Directive
Name every person who wrote a post in the cube forum thread, giving each name once.

Excerpted text
# # # # #

# Ghost hand and an F II



## jms_gears1 (Jan 24, 2010)

After seeing the F II and the ghost hand, i want to buy one.

What are some good points and bad points of these cubes?


----------



## ~Phoenix Death~ (Jan 24, 2010)

F II
Get a blue one
cuts corners, rarely locks up, pops aren't too bad.


----------



## Deleted member 2864 (Jan 24, 2010)

~Phoenix Death~ said:


> F II
> Get a blue one
> cuts corners, rarely locks up, pops aren't too bad.



I still don't see how the color of a cube affects the turning o.0


----------



## ~Phoenix Death~ (Jan 24, 2010)

Blue looks cool.
http://www.youtube.com/watch?v=uVpj7e7NFOM


----------



## jms_gears1 (Jan 24, 2010)

aznmortalx said:


> ~Phoenix Death~ said:
> 
> 
> > F II
> ...


from what ive heard diffrent colours, actually preform diffrently.

also im getting the white one if i get it, because i like white better than black, and they dont have blue on popbuying.

what about the Ghost hand?


----------



## fariq (Jan 24, 2010)

F II is only available in 2 colours, black and white. There no blue F II.


----------



## ~Phoenix Death~ (Jan 24, 2010)

F ii is good. Go on youtube and search for Ghost Hand reviews


----------



## littlejkim (Jan 24, 2010)

F II 's caps fall off too easy. Not the center but the corner and edges. I don't like it at all.


----------



## jms_gears1 (Jan 24, 2010)

is there an FII cube review?


----------



## yeee707 (Jan 24, 2010)

I personally like the F-II more than the ghost hand. Its lighter, faster, and both cubes cut corners the same. I think the ghost hand is quieter though, so that's a plus if you're a kid who likes sneaky solves during class.


----------



## 4Chan (Jan 24, 2010)

F-II is much better than Ghost hand.
I have both.


----------



## ~Phoenix Death~ (Jan 24, 2010)

jms_gears1 said:


> is there an FII cube review?



The link I posted above has the same person reviewing the F II


----------



## jms_gears1 (Jan 24, 2010)

~Phoenix Death~ said:


> jms_gears1 said:
> 
> 
> > is there an FII cube review?
> ...


Oh ok, thank you.

I dont quite remember but i think it was the type F. Does the type FII or Ghost hand have the problem of having rounded cubies, to the extent that if i were to put tiles on it id need smaller ones, such as 4x4 tiles?

EDIT: i couldnt find the review of the FII on the channel


----------



## Zubon (Jan 24, 2010)

jms_gears1 said:


> aznmortalx said:
> 
> 
> > ~Phoenix Death~ said:
> ...




I can't see how pigments in the plastic can make that much of a difference. I think that cubes feeling different because of the color would be mainly psychological. Also different colors have better of worse recognition for different people.

However, because they have to clean out the machines before changing plastic color, there could be a changes in the molds or improvements. Different colors mean different batches.

# # # # #

Extracted information
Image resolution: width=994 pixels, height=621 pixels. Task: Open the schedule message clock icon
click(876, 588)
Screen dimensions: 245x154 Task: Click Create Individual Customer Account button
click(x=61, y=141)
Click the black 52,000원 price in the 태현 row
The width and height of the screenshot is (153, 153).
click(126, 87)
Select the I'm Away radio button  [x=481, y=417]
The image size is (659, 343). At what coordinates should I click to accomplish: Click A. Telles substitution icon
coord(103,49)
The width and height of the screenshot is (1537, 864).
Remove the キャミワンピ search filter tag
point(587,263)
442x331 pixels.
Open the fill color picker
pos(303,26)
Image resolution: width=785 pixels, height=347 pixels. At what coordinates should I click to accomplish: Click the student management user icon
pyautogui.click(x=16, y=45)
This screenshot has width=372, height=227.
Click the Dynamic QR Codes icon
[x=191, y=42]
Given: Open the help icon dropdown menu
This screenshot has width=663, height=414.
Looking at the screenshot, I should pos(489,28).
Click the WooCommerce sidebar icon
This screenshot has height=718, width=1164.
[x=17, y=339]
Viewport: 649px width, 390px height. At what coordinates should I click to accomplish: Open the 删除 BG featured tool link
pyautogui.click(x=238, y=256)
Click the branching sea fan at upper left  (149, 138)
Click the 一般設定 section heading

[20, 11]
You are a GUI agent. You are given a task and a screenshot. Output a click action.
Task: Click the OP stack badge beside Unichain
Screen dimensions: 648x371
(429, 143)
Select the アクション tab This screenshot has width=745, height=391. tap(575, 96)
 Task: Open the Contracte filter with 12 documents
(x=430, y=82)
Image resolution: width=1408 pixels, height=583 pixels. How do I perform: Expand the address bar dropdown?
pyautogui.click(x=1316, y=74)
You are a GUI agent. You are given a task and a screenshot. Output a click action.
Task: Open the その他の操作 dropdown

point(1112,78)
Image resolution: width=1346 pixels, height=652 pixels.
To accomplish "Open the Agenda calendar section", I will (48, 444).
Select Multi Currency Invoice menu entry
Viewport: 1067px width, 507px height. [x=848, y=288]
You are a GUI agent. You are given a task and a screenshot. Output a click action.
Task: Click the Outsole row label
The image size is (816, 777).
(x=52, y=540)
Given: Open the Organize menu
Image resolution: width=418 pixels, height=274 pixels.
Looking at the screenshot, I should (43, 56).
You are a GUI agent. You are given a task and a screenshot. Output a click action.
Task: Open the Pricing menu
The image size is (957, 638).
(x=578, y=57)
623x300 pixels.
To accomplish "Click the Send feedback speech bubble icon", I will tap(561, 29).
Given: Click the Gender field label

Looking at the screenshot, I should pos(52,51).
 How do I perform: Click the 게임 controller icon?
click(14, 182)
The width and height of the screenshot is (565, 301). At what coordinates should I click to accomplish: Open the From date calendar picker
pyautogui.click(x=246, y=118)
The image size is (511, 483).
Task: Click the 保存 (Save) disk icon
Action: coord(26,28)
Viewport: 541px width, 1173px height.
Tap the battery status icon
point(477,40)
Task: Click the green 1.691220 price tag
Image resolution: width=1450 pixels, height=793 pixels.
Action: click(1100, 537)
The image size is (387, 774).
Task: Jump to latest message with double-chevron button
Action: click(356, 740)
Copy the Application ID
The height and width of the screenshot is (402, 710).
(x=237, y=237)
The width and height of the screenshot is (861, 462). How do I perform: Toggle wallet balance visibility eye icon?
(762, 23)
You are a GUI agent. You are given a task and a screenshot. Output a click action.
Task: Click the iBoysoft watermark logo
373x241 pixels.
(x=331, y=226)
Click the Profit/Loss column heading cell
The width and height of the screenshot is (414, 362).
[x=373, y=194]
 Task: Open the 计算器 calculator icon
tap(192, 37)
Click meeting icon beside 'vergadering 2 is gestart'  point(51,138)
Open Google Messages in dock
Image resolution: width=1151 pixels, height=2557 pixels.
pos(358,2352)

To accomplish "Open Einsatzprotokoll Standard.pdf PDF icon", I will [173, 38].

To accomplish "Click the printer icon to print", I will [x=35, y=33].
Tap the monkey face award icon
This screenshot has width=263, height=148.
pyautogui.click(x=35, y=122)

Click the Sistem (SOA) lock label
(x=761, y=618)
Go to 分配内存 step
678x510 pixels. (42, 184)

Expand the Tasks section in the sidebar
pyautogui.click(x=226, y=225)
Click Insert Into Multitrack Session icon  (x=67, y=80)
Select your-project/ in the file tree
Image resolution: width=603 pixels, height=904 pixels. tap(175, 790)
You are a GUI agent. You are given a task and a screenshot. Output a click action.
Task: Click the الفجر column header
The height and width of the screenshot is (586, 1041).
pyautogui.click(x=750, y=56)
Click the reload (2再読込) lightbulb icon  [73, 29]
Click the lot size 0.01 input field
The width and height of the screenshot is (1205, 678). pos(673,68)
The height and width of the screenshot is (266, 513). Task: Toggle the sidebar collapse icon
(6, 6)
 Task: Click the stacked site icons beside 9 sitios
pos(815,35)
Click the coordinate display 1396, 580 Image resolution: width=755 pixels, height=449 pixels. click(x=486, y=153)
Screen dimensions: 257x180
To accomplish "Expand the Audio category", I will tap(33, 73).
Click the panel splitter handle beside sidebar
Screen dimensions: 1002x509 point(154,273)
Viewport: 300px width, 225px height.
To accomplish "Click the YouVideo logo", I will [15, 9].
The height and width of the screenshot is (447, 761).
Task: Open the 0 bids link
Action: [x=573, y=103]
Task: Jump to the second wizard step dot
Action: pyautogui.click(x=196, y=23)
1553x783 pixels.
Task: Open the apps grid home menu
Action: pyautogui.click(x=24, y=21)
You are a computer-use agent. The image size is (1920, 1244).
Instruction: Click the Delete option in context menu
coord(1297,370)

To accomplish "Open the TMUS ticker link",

# # # # #

Written response
jms_gears1, ~Phoenix Death~, Deleted member 2864, fariq, littlejkim, yeee707, 4Chan, Zubon